Could you reproduce every record below exactly as written?

_____

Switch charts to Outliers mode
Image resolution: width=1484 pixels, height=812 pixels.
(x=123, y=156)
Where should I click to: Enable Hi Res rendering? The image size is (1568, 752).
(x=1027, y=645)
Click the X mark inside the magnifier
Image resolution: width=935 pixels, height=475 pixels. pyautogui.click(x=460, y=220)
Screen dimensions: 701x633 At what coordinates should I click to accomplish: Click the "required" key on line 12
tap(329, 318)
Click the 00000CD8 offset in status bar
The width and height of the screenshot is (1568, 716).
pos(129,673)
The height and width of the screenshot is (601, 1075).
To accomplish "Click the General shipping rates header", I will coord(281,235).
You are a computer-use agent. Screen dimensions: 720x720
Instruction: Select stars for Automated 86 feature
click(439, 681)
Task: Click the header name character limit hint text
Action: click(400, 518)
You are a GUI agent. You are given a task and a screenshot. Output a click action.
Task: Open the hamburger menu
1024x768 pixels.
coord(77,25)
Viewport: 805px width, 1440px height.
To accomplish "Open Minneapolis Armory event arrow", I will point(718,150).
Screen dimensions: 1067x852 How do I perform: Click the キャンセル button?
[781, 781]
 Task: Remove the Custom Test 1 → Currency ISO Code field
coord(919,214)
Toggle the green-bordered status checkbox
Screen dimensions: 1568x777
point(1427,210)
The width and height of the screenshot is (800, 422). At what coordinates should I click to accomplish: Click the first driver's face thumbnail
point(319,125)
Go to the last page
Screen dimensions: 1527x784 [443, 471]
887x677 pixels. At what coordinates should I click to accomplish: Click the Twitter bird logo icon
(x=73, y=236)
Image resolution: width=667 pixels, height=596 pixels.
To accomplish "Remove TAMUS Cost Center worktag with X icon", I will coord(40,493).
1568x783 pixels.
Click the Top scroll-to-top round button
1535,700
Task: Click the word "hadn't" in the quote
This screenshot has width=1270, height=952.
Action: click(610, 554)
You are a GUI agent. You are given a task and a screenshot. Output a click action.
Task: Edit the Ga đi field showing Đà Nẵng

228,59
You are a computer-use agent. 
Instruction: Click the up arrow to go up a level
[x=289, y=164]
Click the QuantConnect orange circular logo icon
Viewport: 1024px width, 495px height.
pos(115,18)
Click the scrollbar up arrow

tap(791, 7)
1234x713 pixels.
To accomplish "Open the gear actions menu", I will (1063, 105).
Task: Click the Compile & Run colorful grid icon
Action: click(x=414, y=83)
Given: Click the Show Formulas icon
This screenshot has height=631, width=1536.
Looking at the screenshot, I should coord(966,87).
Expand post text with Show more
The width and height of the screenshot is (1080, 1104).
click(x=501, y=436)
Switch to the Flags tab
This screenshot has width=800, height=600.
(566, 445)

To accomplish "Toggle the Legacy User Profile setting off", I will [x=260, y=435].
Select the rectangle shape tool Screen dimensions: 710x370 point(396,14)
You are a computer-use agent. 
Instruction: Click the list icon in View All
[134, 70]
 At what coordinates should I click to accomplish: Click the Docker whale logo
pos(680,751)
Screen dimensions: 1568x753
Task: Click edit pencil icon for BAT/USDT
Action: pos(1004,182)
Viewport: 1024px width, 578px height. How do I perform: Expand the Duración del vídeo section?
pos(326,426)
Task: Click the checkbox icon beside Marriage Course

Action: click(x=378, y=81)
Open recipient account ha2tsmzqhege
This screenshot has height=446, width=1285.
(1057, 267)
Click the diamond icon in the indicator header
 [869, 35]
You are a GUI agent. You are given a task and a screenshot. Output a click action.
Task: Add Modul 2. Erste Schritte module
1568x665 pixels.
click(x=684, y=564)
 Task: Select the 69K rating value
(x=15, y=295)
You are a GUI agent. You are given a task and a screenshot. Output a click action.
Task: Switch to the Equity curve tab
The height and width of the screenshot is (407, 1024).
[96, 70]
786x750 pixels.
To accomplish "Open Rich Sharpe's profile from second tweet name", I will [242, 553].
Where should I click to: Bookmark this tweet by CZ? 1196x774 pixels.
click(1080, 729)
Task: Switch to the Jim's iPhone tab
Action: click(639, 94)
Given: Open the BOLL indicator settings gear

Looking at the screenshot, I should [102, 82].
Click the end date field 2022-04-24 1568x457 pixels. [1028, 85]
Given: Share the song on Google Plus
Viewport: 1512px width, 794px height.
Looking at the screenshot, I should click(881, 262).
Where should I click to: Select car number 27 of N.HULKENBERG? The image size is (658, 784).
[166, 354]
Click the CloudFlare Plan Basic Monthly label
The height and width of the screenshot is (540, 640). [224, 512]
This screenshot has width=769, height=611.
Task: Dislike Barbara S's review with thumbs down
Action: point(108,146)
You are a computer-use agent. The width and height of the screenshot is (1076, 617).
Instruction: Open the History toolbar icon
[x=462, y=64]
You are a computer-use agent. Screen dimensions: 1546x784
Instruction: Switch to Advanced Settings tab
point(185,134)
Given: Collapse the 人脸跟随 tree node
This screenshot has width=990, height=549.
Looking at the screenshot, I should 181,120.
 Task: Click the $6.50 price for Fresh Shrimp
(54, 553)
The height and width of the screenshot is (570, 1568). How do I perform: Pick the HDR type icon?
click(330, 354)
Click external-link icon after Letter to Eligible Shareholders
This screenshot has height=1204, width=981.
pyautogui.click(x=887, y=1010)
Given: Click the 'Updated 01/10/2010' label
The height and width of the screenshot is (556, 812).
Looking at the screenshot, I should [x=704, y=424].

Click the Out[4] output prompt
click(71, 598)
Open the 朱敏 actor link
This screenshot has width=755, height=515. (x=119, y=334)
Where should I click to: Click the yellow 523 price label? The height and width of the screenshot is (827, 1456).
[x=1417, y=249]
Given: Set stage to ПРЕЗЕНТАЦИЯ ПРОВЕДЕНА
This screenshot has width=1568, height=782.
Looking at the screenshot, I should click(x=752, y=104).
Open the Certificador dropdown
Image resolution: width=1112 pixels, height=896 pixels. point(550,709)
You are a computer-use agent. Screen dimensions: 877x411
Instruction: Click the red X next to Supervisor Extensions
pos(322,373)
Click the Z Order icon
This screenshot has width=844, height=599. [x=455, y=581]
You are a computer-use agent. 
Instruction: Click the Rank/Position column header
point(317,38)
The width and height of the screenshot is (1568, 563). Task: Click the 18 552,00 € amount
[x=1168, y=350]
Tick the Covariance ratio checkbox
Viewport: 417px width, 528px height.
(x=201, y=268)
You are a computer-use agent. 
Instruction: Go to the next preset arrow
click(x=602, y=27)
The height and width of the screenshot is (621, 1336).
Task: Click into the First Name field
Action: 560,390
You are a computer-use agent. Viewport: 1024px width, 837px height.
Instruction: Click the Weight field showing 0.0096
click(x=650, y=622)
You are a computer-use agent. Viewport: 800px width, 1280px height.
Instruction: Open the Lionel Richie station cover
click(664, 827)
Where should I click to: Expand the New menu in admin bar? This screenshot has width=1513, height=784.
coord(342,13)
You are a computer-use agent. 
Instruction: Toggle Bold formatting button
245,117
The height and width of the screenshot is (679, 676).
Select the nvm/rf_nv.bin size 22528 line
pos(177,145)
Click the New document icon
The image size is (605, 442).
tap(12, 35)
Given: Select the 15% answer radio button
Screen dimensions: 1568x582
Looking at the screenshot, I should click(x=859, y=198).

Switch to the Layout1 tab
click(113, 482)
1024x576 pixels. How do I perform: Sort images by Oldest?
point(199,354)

_____

▶ [Answer to this problem]
Switch charts to Outliers mode
Image resolution: width=1484 pixels, height=812 pixels.
(x=123, y=156)
Where should I click to: Enable Hi Res rendering? The image size is (1568, 752).
(x=1027, y=645)
Click the X mark inside the magnifier
Image resolution: width=935 pixels, height=475 pixels. pyautogui.click(x=460, y=220)
Screen dimensions: 701x633 At what coordinates should I click to accomplish: Click the "required" key on line 12
tap(329, 318)
Click the 00000CD8 offset in status bar
The width and height of the screenshot is (1568, 716).
pos(129,673)
The height and width of the screenshot is (601, 1075).
To accomplish "Click the General shipping rates header", I will coord(281,235).
You are a computer-use agent. Screen dimensions: 720x720
Instruction: Select stars for Automated 86 feature
click(439, 681)
Task: Click the header name character limit hint text
Action: click(400, 518)
You are a GUI agent. You are given a task and a screenshot. Output a click action.
Task: Open the hamburger menu
1024x768 pixels.
coord(77,25)
Viewport: 805px width, 1440px height.
To accomplish "Open Minneapolis Armory event arrow", I will point(718,150).
Screen dimensions: 1067x852 How do I perform: Click the キャンセル button?
[781, 781]
 Task: Remove the Custom Test 1 → Currency ISO Code field
coord(919,214)
Toggle the green-bordered status checkbox
Screen dimensions: 1568x777
point(1427,210)
The width and height of the screenshot is (800, 422). At what coordinates should I click to accomplish: Click the first driver's face thumbnail
point(319,125)
Go to the last page
Screen dimensions: 1527x784 [443, 471]
887x677 pixels. At what coordinates should I click to accomplish: Click the Twitter bird logo icon
(x=73, y=236)
Image resolution: width=667 pixels, height=596 pixels.
To accomplish "Remove TAMUS Cost Center worktag with X icon", I will coord(40,493).
1568x783 pixels.
Click the Top scroll-to-top round button
1535,700
Task: Click the word "hadn't" in the quote
This screenshot has width=1270, height=952.
Action: click(610, 554)
You are a GUI agent. You are given a task and a screenshot. Output a click action.
Task: Edit the Ga đi field showing Đà Nẵng

228,59
You are a computer-use agent. 
Instruction: Click the up arrow to go up a level
[x=289, y=164]
Click the QuantConnect orange circular logo icon
Viewport: 1024px width, 495px height.
pos(115,18)
Click the scrollbar up arrow

tap(791, 7)
1234x713 pixels.
To accomplish "Open the gear actions menu", I will (1063, 105).
Task: Click the Compile & Run colorful grid icon
Action: click(x=414, y=83)
Given: Click the Show Formulas icon
This screenshot has height=631, width=1536.
Looking at the screenshot, I should coord(966,87).
Expand post text with Show more
The width and height of the screenshot is (1080, 1104).
click(x=501, y=436)
Switch to the Flags tab
This screenshot has width=800, height=600.
(566, 445)

To accomplish "Toggle the Legacy User Profile setting off", I will [x=260, y=435].
Select the rectangle shape tool Screen dimensions: 710x370 point(396,14)
You are a computer-use agent. 
Instruction: Click the list icon in View All
[134, 70]
 At what coordinates should I click to accomplish: Click the Docker whale logo
pos(680,751)
Screen dimensions: 1568x753
Task: Click edit pencil icon for BAT/USDT
Action: pos(1004,182)
Viewport: 1024px width, 578px height. How do I perform: Expand the Duración del vídeo section?
pos(326,426)
Task: Click the checkbox icon beside Marriage Course

Action: click(x=378, y=81)
Open recipient account ha2tsmzqhege
This screenshot has height=446, width=1285.
(1057, 267)
Click the diamond icon in the indicator header
 [869, 35]
You are a GUI agent. You are given a task and a screenshot. Output a click action.
Task: Add Modul 2. Erste Schritte module
1568x665 pixels.
click(x=684, y=564)
 Task: Select the 69K rating value
(x=15, y=295)
You are a GUI agent. You are given a task and a screenshot. Output a click action.
Task: Switch to the Equity curve tab
The height and width of the screenshot is (407, 1024).
[96, 70]
786x750 pixels.
To accomplish "Open Rich Sharpe's profile from second tweet name", I will [242, 553].
Where should I click to: Bookmark this tweet by CZ? 1196x774 pixels.
click(1080, 729)
Task: Switch to the Jim's iPhone tab
Action: click(639, 94)
Given: Open the BOLL indicator settings gear

Looking at the screenshot, I should [102, 82].
Click the end date field 2022-04-24 1568x457 pixels. [1028, 85]
Given: Share the song on Google Plus
Viewport: 1512px width, 794px height.
Looking at the screenshot, I should click(881, 262).
Where should I click to: Select car number 27 of N.HULKENBERG? The image size is (658, 784).
[166, 354]
Click the CloudFlare Plan Basic Monthly label
The height and width of the screenshot is (540, 640). [224, 512]
This screenshot has width=769, height=611.
Task: Dislike Barbara S's review with thumbs down
Action: point(108,146)
You are a computer-use agent. The width and height of the screenshot is (1076, 617).
Instruction: Open the History toolbar icon
[x=462, y=64]
You are a computer-use agent. Screen dimensions: 1546x784
Instruction: Switch to Advanced Settings tab
point(185,134)
Given: Collapse the 人脸跟随 tree node
This screenshot has width=990, height=549.
Looking at the screenshot, I should 181,120.
 Task: Click the $6.50 price for Fresh Shrimp
(54, 553)
The height and width of the screenshot is (570, 1568). How do I perform: Pick the HDR type icon?
click(330, 354)
Click external-link icon after Letter to Eligible Shareholders
This screenshot has height=1204, width=981.
pyautogui.click(x=887, y=1010)
Given: Click the 'Updated 01/10/2010' label
The height and width of the screenshot is (556, 812).
Looking at the screenshot, I should [x=704, y=424].

Click the Out[4] output prompt
click(71, 598)
Open the 朱敏 actor link
This screenshot has width=755, height=515. (x=119, y=334)
Where should I click to: Click the yellow 523 price label? The height and width of the screenshot is (827, 1456).
[x=1417, y=249]
Given: Set stage to ПРЕЗЕНТАЦИЯ ПРОВЕДЕНА
This screenshot has width=1568, height=782.
Looking at the screenshot, I should click(x=752, y=104).
Open the Certificador dropdown
Image resolution: width=1112 pixels, height=896 pixels. point(550,709)
You are a computer-use agent. Screen dimensions: 877x411
Instruction: Click the red X next to Supervisor Extensions
pos(322,373)
Click the Z Order icon
This screenshot has width=844, height=599. [x=455, y=581]
You are a computer-use agent. 
Instruction: Click the Rank/Position column header
point(317,38)
The width and height of the screenshot is (1568, 563). Task: Click the 18 552,00 € amount
[x=1168, y=350]
Tick the Covariance ratio checkbox
Viewport: 417px width, 528px height.
(x=201, y=268)
You are a computer-use agent. 
Instruction: Go to the next preset arrow
click(x=602, y=27)
The height and width of the screenshot is (621, 1336).
Task: Click into the First Name field
Action: 560,390
You are a computer-use agent. Viewport: 1024px width, 837px height.
Instruction: Click the Weight field showing 0.0096
click(x=650, y=622)
You are a computer-use agent. Viewport: 800px width, 1280px height.
Instruction: Open the Lionel Richie station cover
click(664, 827)
Where should I click to: Expand the New menu in admin bar? This screenshot has width=1513, height=784.
coord(342,13)
You are a computer-use agent. 
Instruction: Toggle Bold formatting button
245,117
The height and width of the screenshot is (679, 676).
Select the nvm/rf_nv.bin size 22528 line
pos(177,145)
Click the New document icon
The image size is (605, 442).
tap(12, 35)
Given: Select the 15% answer radio button
Screen dimensions: 1568x582
Looking at the screenshot, I should click(x=859, y=198).

Switch to the Layout1 tab
click(113, 482)
1024x576 pixels. How do I perform: Sort images by Oldest?
point(199,354)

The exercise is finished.